EXERCISE BRIEF →
Output only the lines below from the one containing "Screen dimensions: 1568x715" to the one containing "Open Insert Function fx dialog", exactly as written, both ends kept.

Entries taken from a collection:
──────────────────────────────
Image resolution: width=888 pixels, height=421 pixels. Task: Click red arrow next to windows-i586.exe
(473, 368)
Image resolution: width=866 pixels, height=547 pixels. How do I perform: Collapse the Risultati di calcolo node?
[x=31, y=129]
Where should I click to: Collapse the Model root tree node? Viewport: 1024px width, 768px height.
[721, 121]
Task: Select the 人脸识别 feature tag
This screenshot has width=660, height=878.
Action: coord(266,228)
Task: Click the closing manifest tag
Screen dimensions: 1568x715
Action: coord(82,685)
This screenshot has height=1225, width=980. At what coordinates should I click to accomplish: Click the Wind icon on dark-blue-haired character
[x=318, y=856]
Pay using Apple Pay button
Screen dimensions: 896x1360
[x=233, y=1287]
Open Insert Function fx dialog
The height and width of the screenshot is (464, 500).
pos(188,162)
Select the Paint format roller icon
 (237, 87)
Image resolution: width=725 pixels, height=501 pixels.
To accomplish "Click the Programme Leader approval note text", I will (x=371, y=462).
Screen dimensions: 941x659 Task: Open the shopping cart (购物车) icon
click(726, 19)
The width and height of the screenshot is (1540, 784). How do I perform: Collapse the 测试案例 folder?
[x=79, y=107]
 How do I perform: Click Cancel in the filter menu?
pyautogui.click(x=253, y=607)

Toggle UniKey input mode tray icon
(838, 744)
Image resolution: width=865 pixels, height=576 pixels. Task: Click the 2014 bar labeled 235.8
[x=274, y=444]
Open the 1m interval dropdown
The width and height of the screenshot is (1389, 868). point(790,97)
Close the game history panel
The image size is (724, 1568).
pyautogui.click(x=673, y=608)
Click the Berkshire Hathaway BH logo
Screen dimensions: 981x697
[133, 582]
──────────────────────────────
REPLY TO THE EXERCISE →
Screen dimensions: 1568x715
Action: coord(82,685)
This screenshot has height=1225, width=980. At what coordinates should I click to accomplish: Click the Wind icon on dark-blue-haired character
[x=318, y=856]
Pay using Apple Pay button
Screen dimensions: 896x1360
[x=233, y=1287]
Open Insert Function fx dialog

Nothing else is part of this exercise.